El Nokia 1100 llegó al mercado en 2003, en una etapa en la que la telefonía móvil se expandía por América Latina, Asia y África. Fue concebido como un equipo accesible, resistente y sencillo de usar, sin las funciones de los teléfonos actuales. Su carcasa de goma antideslizante y el teclado protegido por una funda de silicona lo hacían confiable para uso intensivo, incluso en condiciones adversas.

La batería extraíble de ion de litio tenía 850 mAh y ofrecía hasta 400 horas en espera y unas 4,5 horas de conversación. Con un uso moderado, una sola carga podía durar más de una semana, un rendimiento difícil de igualar entre los smartphones modernos. Este bajo consumo se debía a su pantalla monocromática y a un sistema operativo básico que no demandaba muchos recursos.

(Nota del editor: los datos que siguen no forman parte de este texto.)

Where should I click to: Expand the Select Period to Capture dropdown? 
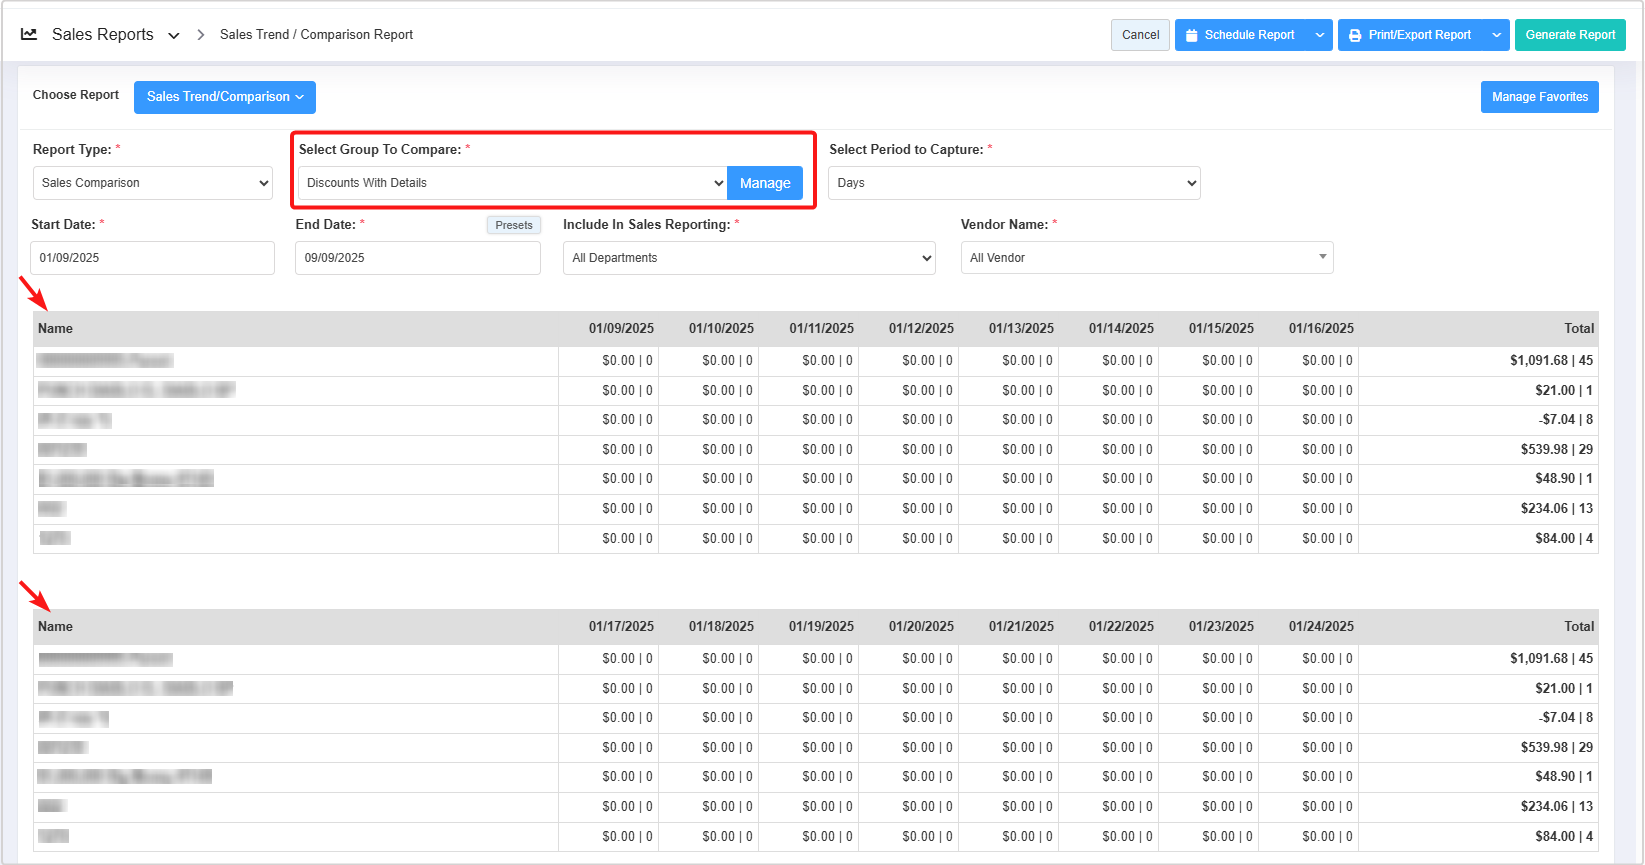(x=1014, y=183)
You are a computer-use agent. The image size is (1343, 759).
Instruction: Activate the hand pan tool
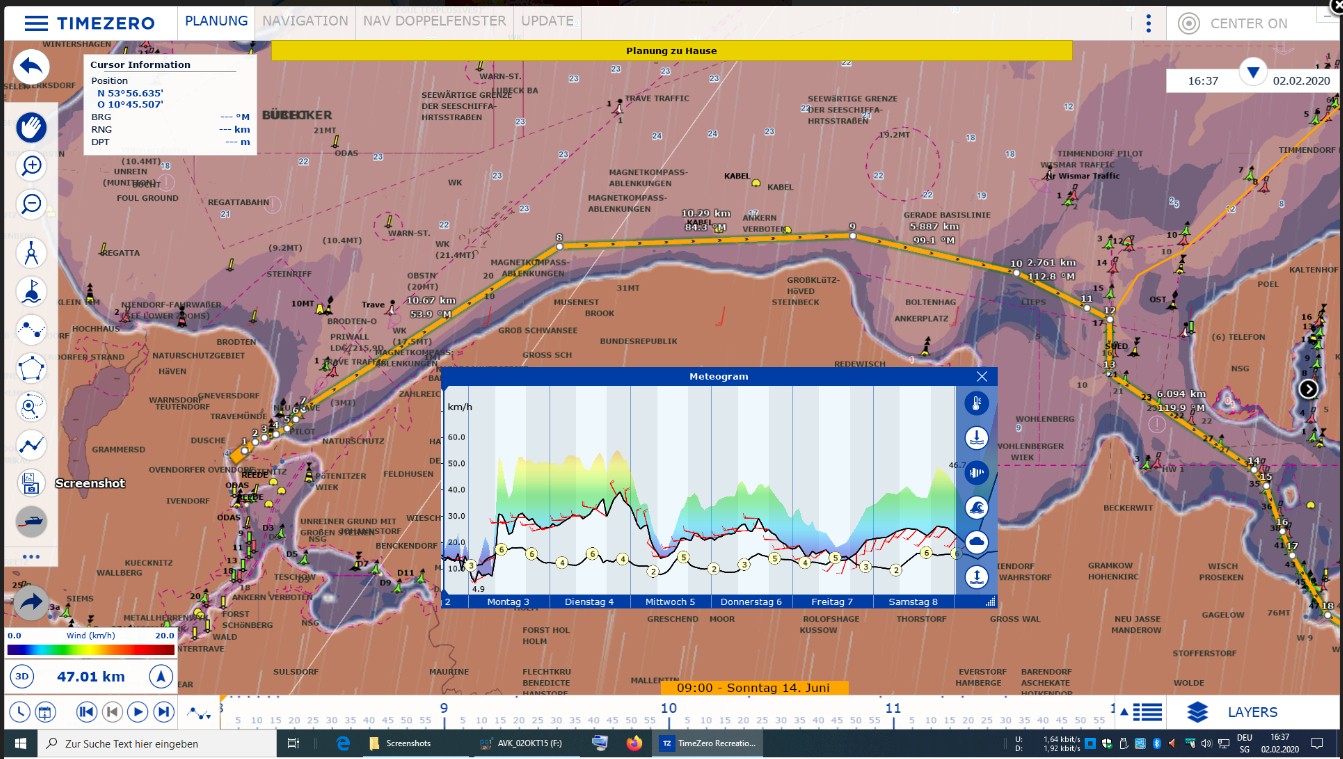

A diferencia de los modelos actuales, el 1100 se conectaba exclusivamente mediante redes 2G, sin navegación por la web ni sincronización con servicios en la nube. Sus funciones se limitaban a hacer llamadas, enviar mensajes de texto, configurar alarmas, usar la linterna, la calculadora y jugar Snake II (viborita o culebrita). Este videojuego se convirtió en un símbolo de la época y, en distintas versiones, todavía aparece en otras plataformas digitales.

A pesar de la ausencia de Internet, el teléfono logró una escala de ventas histórica. En 2005, Nokia alcanzó la unidad número mil millones vendida en total, y fue un 1100 el modelo que figuró entre ellas, adquirido en Nigeria. Su sucesor directo, el Nokia 1110, alcanzó 248 millones de unidades, consolidando la fórmula de simplicidad, robustez y autonomía que caracterizó a la serie.

La producción del 1100 cesó en 2010, pero hoy continúa presente en plataformas de compra y subastas en línea. En 2026, eBay figura entre los sitios más destacados para encontrar modelos en diversos colores y condiciones, con ofertas que reflejan su estatus de objeto de colección y de referencia histórica en la historia de la telefonía móvil.